** Given request 1 **
In the excerpt on reconstruction error, what variance is reported for z1?
** Given request 2 **
Quote the excerpt on reconstruction error word for word, starting at the words "Note that the" and stopping after "informative single direction.".

— Begin Source excerpt —

We can invert the transformation as follows:

\[h_1 = z_1 \cos(-\theta) - z_2 \sin(-\theta)\]
\[h_2 = z_1 \sin(-\theta) + z_2 \cos(-\theta)\]

If we want to reduce the number of variables, we could either discard \(z_1\) or \(z_2\). If we discard \(z_2\), hence setting it to zero, we can reconstruct the \(x\) and \(y\) values as follows:

\[\hat h_1' = z_1 \cos(-\theta)\]
\[\hat h_2' = z_1 \sin(-\theta)\]

If we discard \(z_1\), we obtain:

\[\hat h_1'' = - z_2 \sin(-\theta)\]
\[\hat h_2'' = z_2 \cos(-\theta)\]

To have an idea of how much information we lose by discarding one fo the two variables, we can compute the reconstruction error, i.e., the MSE between the predicted and original values. We have:

\[MSE' = \frac{1}{N}\sum_{i=1}^N (\hat h_1' - h_1)^2 + (\hat h_2' - h_2)^2, MSE'' = \frac{1}{N} \sum_{i=1}^N (\hat h_1'' - h_1)^2 + (\hat h_2'' - h_2)^2\]

Another strategy, would be to avoid the transformation altogether and set either \(x=0\) and \(y=0\). We can hence consider other two MSE errors:

\[MSE_1 = \frac{1}{N}\sum_{i=1}^N (h_1 - h_1)^2 + (0 - h_2)^2, MSE_2 = \frac{1}{N} \sum_{i=1}^N (0 - h_1)^2 + (h_2 - h_2)^2\]

In practice, these MSE values will be as follows:

    MSE'    MSE''     MSEx     MSEy
0.139139 3.637486 3.095503 0.681122

As can be seen, reconstructing the data using only \(z_1\) has the least MSE score, suggesting a higher informative content about the original data.

Note that the MSE can also be seen as the sum of the squares of the dashed lines in the following plots:

../_images/48fa3410a139f91c1dc7778af915a00bfc4be31e677b305feb5bf245d98d0ca6.png

As can be seen, reconstructing the data with the \(z_1\) variable, corresponds to projecting it to the \(z_1\) axis, after the data has been appropriately rotated. This has the lowest error, indicating that \(z_1\) is the most informative single direction.

We can also see that the \(z_1\) variable is the one with the largest variance:

Variance of z1: 3.64
Variance of z2: 0.14
Variance of h1: 0.68
Variance of h2: 3.10

Intuitively, larger variance lends to a larger informative content, and hence to a smaller reconstruction error. Indeed, in variables exhibiting low variance, points tend to be less distinguishable, hence making it harder to reconstruct the original data.

16.2.3. Projection Along a Direction#

Note that we can see the transformation:

\[z_1 = h_1 \cos(\theta) - h_2 \sin(\theta)\]

As follows:

\[z_1 = h_1 w_1 - h_2 w_2\]

If we set \(\mathbf{w} = (w_1,w_2)\), \(\mathbf{h}=(h_1,h_2)\), and \(\mathbf{z} = (z_1,z_2)\), we can write:

\[\mathbf{z} = \mathbf{w}^T \mathbf{h}\]

We also note that \(||\mathbf{w}|| = \sqrt{w_1^2 + w_2^2} = \sqrt{\sin^2\theta + \cos^2 \theta}= 1\).

— End Source excerpt —
— Begin Data lines —

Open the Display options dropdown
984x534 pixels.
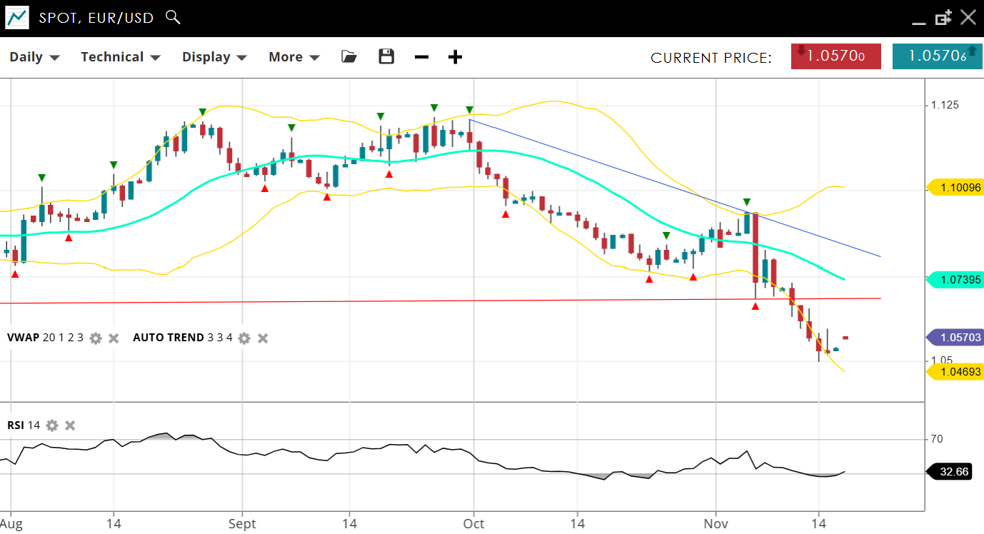click(214, 57)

— End Data lines —

** Exercise solution 1 **
3.64

** Exercise solution 2 **
Note that the MSE can also be seen as the sum of the squares of the dashed lines in the following plots:

../_images/48fa3410a139f91c1dc7778af915a00bfc4be31e677b305feb5bf245d98d0ca6.png

As can be seen, reconstructing the data with the \(z_1\) variable, corresponds to projecting it to the \(z_1\) axis, after the data has been appropriately rotated. This has the lowest error, indicating that \(z_1\) is the most informative single direction.